Something is odd (Linux Mint 17 Qiana, btw). I see no icon in the system tray or a process running that's called mintupload. Still, 'which mintupload' in the terminal leads me to /usr/bin/mintupload and /usr/bin/mintupload-manager. I only came here because I found mintupload listed and checked by default in my Startup Application Preferences and I wanted to find out what on Earth this is... Apparently it fails to start up on my machine.

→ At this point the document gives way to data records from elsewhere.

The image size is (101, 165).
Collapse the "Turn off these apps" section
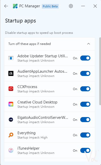[89, 44]
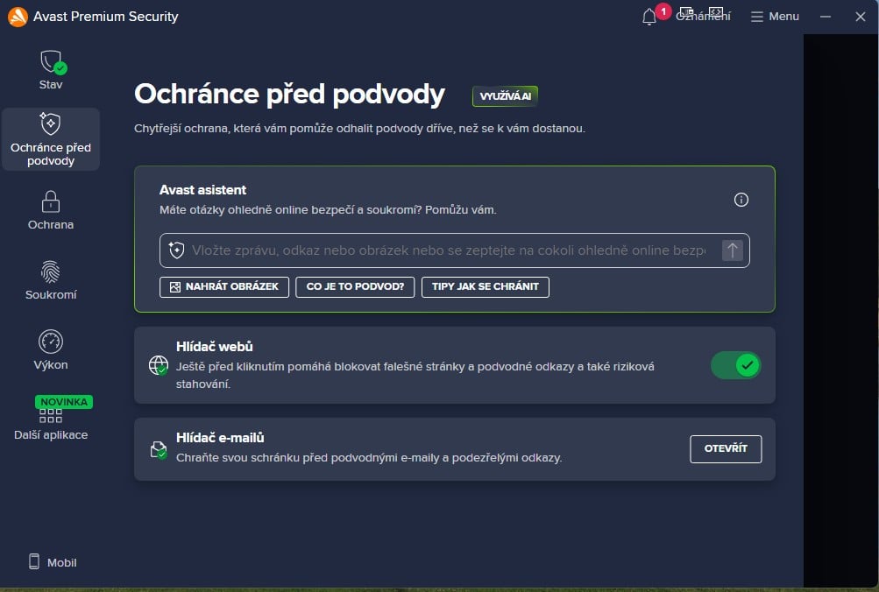This screenshot has height=592, width=879.
Task: Click TIPY JAK SE CHRÁNIT
Action: tap(485, 286)
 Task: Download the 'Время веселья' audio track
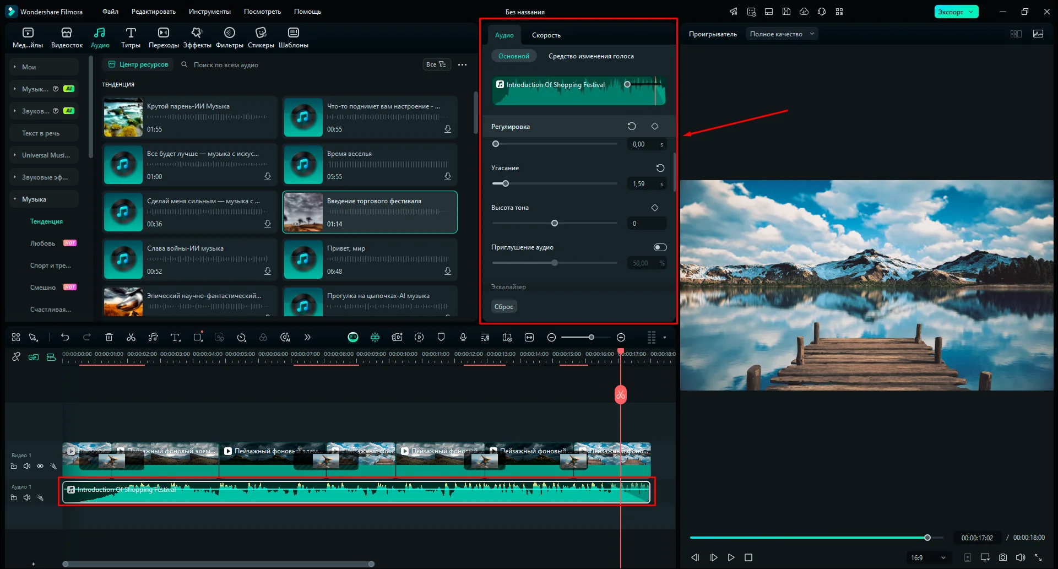point(448,176)
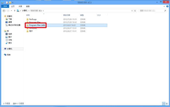Sort by the 名称 column header
Image resolution: width=170 pixels, height=107 pixels.
28,15
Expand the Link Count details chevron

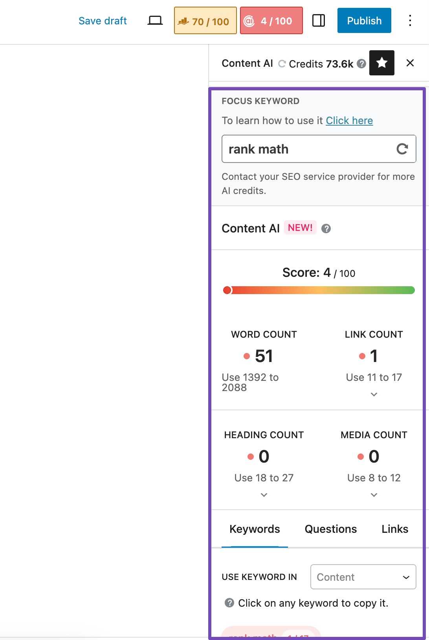(374, 394)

Just to clarify what this program does: It allows you to set up a remote connection via FTP/sFTP/SCP so that you can upload individual files. It adds an icon to the system tray which allows you to select the connection and drag files to upload. It doesn't do directories, only files (you can do multiple files). It will only upload files to the specified directory in the connection. i.e. you can't create rules to determine where files will go based on a pattern It's vaguely useful but not flexible enough for a power user, more useful to give to a small-office worker who just needs to throw files to a remote system but doesn't know how to. (i.e. backup todays accounts) It does work, it's just not that useful
I hate it because it is enabled to autostart and in KDE it is not accessible in System Settings or in the autostart folders to make it stop loading. Base files are in usr/lib/linuxmint/mintupload but changing these didn't seem to do much and removing /usr/bin files didn't do anything either. >>> UPDATE: It seems that it will stop loading if you remove all folders/services inside the app's settings menu. Mint Team, maybe you should reconsider this when 90% people hate this. >>> UPDATE #2: here is a tutorial to disable it in Mint KDE http://forums.linuxmint.com/viewtopic.php?p=1038811#p1038811
Shouldn't be loaded out of the box on startup. Exclusively a special needs app.
Have found no use for it. Dropbox for my cloud files. I've disabled in startup.
As a developer, the idea has great apeal for me. Unfortunately, I couldn't get it to work. The service test fine, but I just can't get it to upload any damn thing. *sigh* such a pity.